▶ _Stored data entries_:
--- START ---
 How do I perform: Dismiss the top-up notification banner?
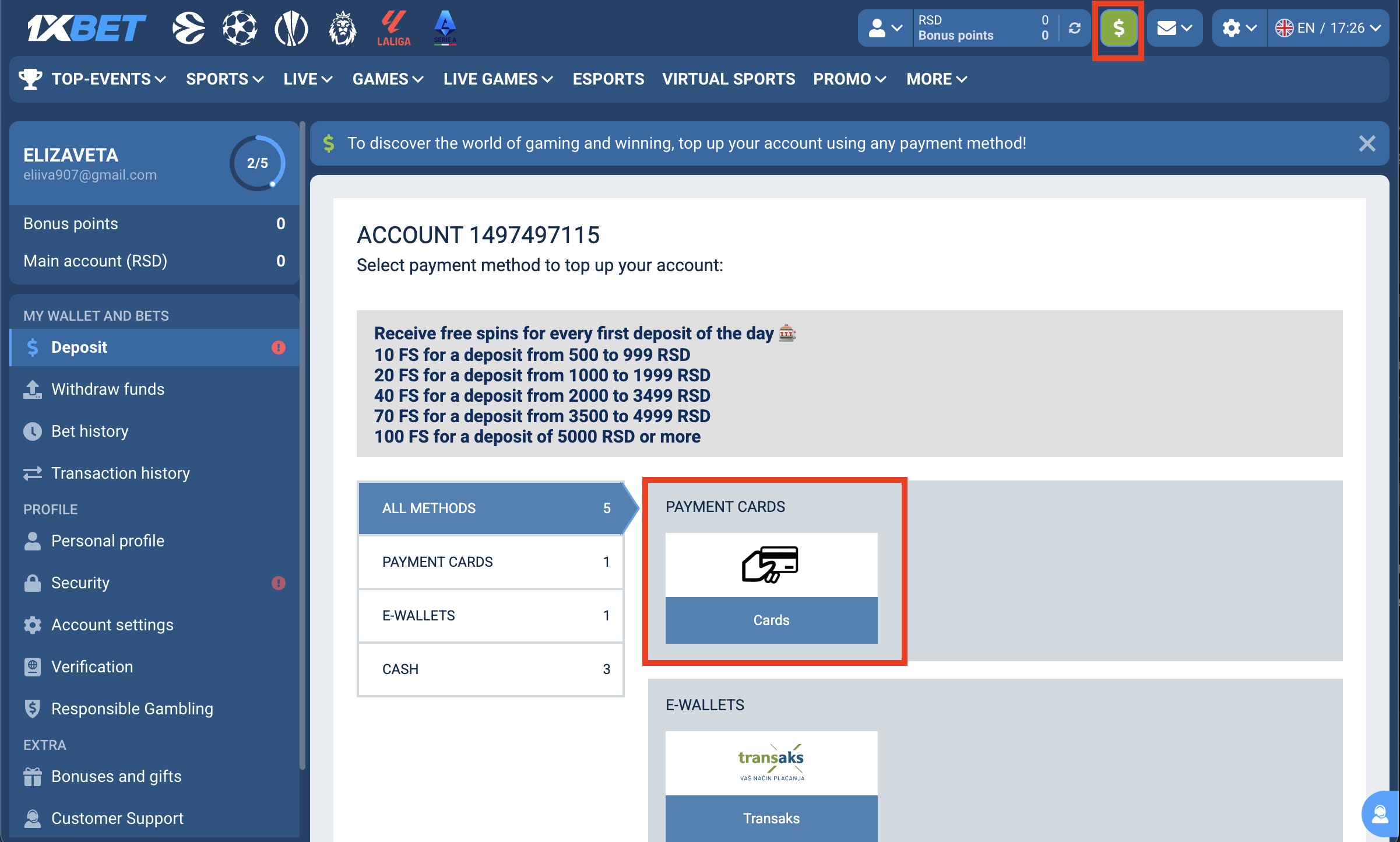1367,143
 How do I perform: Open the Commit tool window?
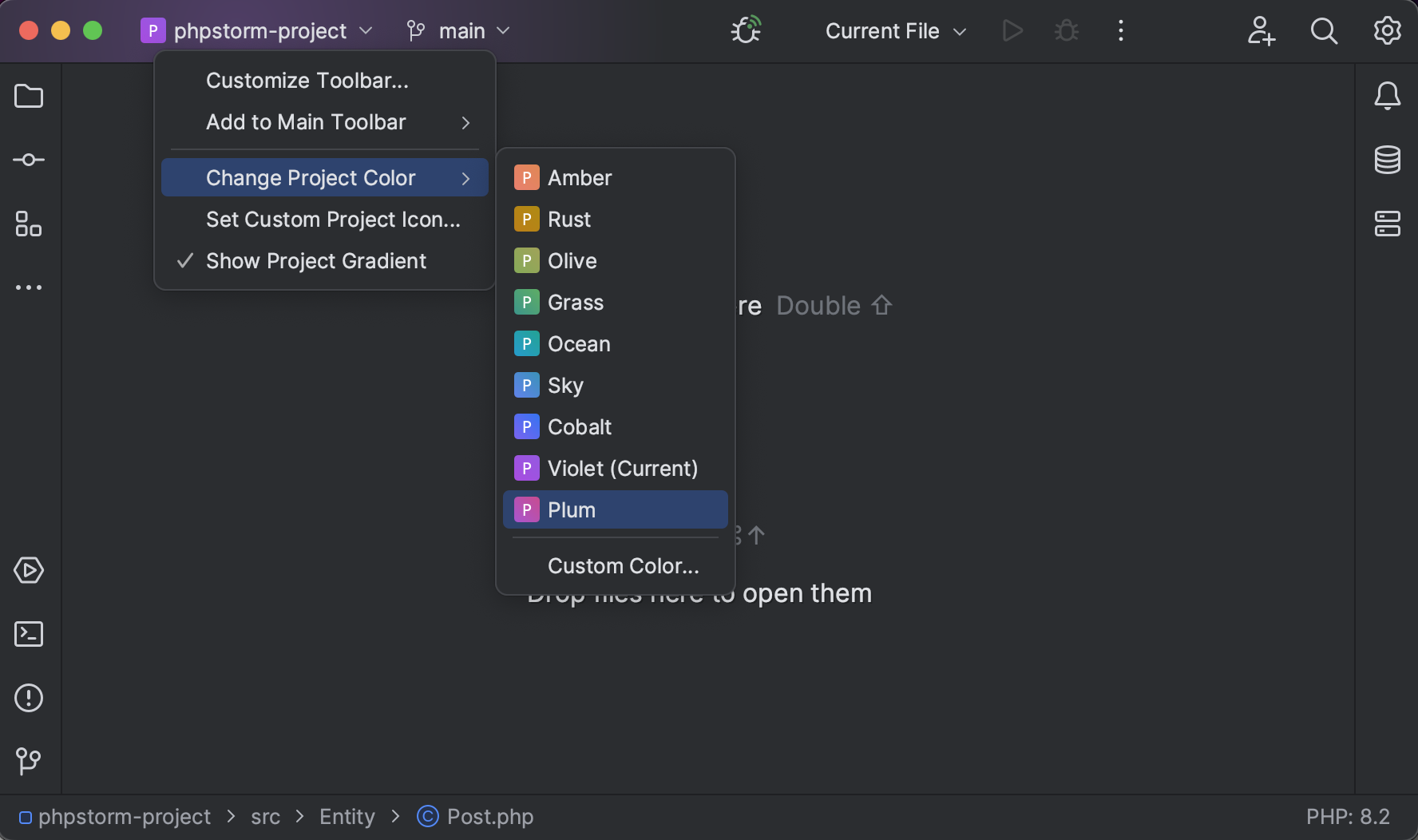pyautogui.click(x=29, y=160)
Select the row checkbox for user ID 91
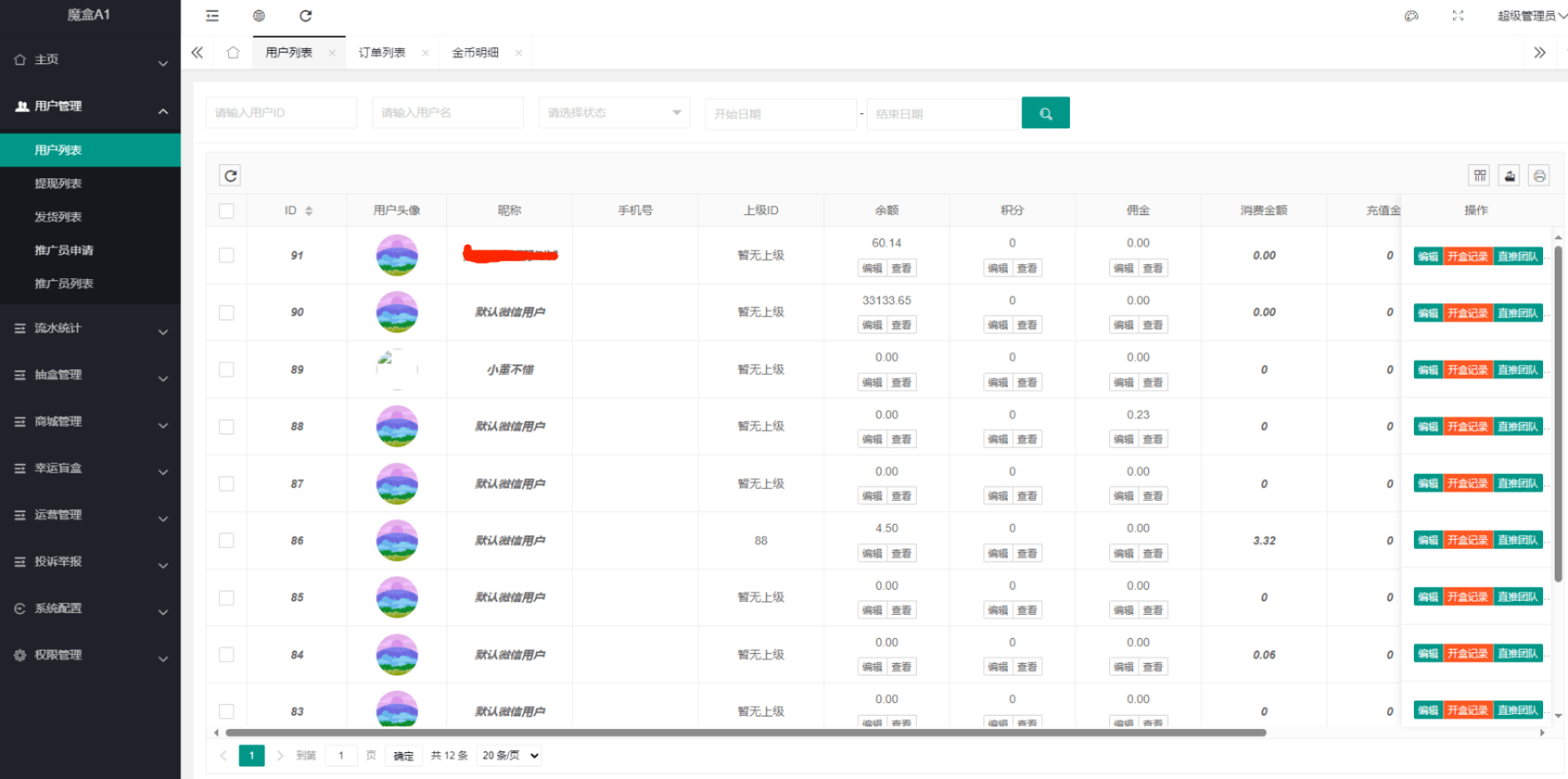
--- END ---
▶ _TO DO_: Set the pictures aside and repeat only the lines from the one containing "How do I perform: Open" through the last line of the entries above, exactly as they stand.

▶ _SOLUTION TO THE EXERCISE_:
 How do I perform: Open the Commit tool window?
pyautogui.click(x=29, y=160)
Select the row checkbox for user ID 91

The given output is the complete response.